At the end of Revenge of the Sith, Bail Organa ordered C-3PO’s memory to be wiped, but R2-D2 kept everything. That means R2 carried the full memory of Anakin Skywalker, Padmé, Obi-Wan, and the fall of the Republic into the original trilogy.
So when Luke Skywalker and Owen Lars bought him from the Jawas on Tatooine, the question becomes hard to ignore. By that point, R2 had already seen Luke, watched him meet Obi-Wan Kenobi, and had more reason than anyone to understand who this boy was. So why did he never say the obvious? Why didn’t R2 just tell Luke that his father was not some dead Jedi, but Darth Vader himself?
Keeping His Memory Did Not Mean R2 Understood Vader’s Identity
R2-D2 keeping his memory does not mean he automatically knew Darth Vader was Anakin Skywalker. What R2 carried with him was memory, not complete information. He remembered Anakin as a Jedi, remembered the fall of the Republic, and remembered the chaos at the end of Revenge of the Sith. But there is still a huge gap between that and knowing for certain that the black-armored enforcer serving the Emperor was the same person.

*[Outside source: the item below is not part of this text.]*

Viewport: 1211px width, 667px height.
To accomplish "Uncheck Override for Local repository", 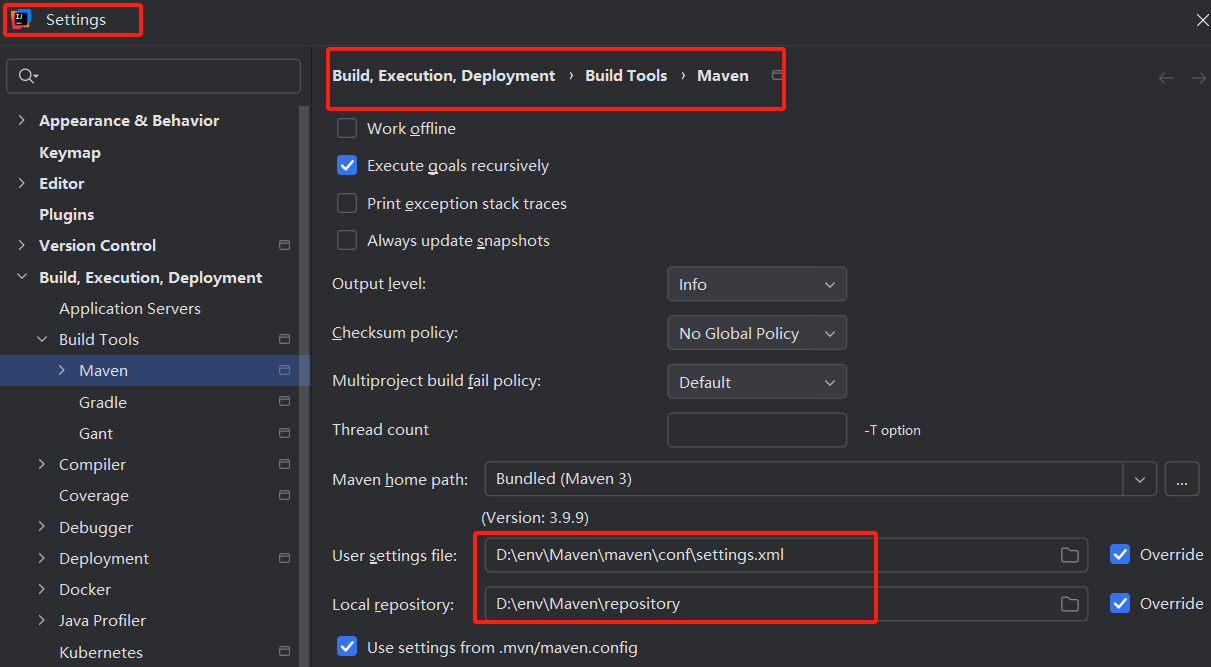I will pyautogui.click(x=1119, y=603).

R2 never gets the kind of clean, final confirmation the audience gets. He does not stand there and watch Anakin become Vader in the suit. He does not witness the Emperor pulling Anakin off Mustafar, rebuilding him, and presenting him to the galaxy under a new identity. What R2 knows is that Anakin fell, Mustafar happened, and then everything collapsed. That is not quite the same thing as knowing where Anakin ended and Vader began.
By the time Darth Vader emerges as the Emperor’s right hand, he is not publicly walking around as “Anakin Skywalker in armor.” His entire identity is buried under secrecy, fear, and rumor. To most of the galaxy, Vader is simply Vader. So from R2’s point of view, there is a very real chance that Anakin Skywalker and Darth Vader were still two separate conclusions rather than one confirmed fact. He knew Anakin was lost. He knew the old world was gone. But that does not mean he could look at this new masked Sith Lord and say with certainty that it was the same man he once served in the Clone Wars. That is why R2’s silence works better if you read it not as him hiding an obvious truth from Luke, but as him never fully possessing that final piece of the puzzle in the first place.

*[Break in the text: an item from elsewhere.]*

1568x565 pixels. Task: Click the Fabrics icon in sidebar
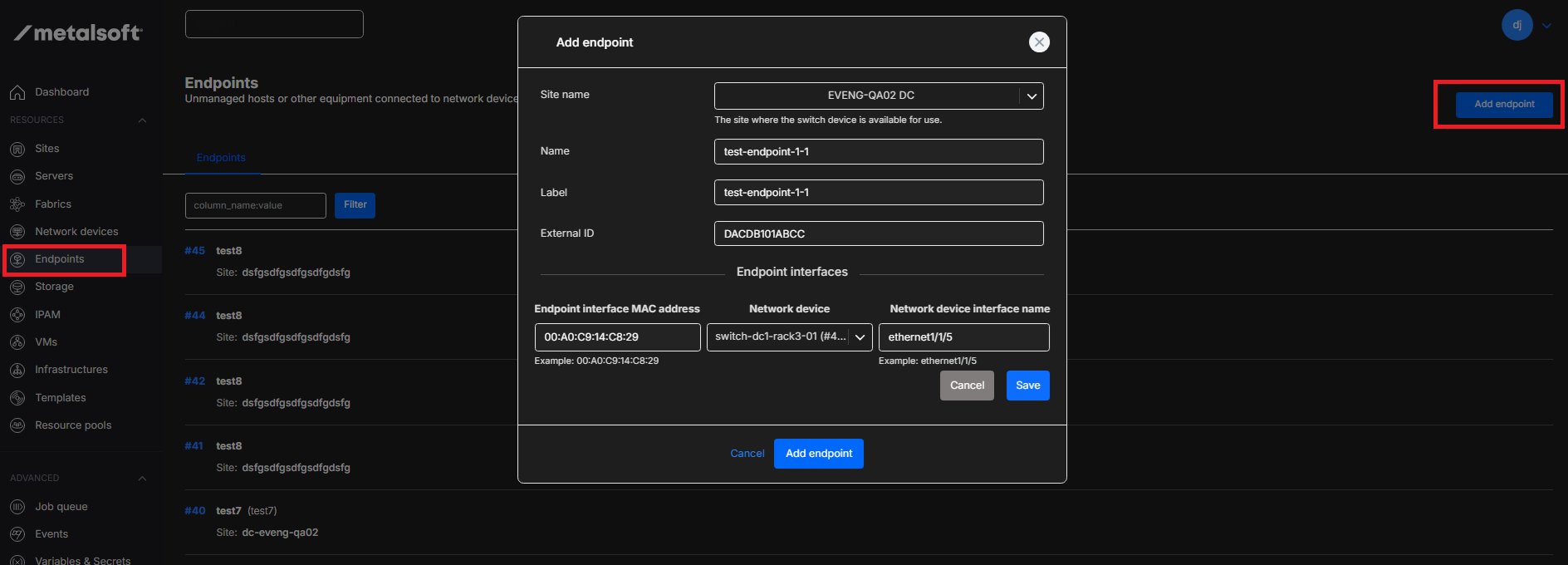click(x=17, y=204)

Obi-Wan And Owen Were Already Hiding The Truth From Luke
Even if R2-D2 had known the full truth, Luke was clearly not supposed to hear it at that point anyway. By the time A New Hope begins, Owen has already spent Luke’s entire life keeping him away from anything connected to his real father, the Jedi, and the Clone Wars. Luke grows up believing that Anakin was just “a navigator on a spice freighter,” not a Jedi Knight who became Darth Vader.

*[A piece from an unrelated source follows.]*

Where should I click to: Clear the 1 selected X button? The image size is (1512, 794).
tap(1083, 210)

Then when Obi-Wan finally steps in, he does the same thing in a different way. Instead of telling Luke that Anakin became Darth Vader, he gives him the safer version, that Vader betrayed and murdered his father. So the silence around Anakin’s identity was not just one missing conversation. It was a deliberate secret being maintained by the adults who had decided what Luke should and should not know.
R2 arrives on Tatooine carrying Leia’s message for Obi-Wan, not acting as someone who is supposed to sit Luke down and unravel the biggest secret of his life. From the story’s point of view, Luke was being guided toward the truth in stages, however flawed that approach was. Owen kept it buried. Obi-Wan kept it buried. Later, even Yoda does not rush to reveal it either. So R2 staying quiet fits the pattern. Whether he knew everything or not, Luke was surrounded by people who had already decided that the truth about Vader was something he was not meant to hear yet.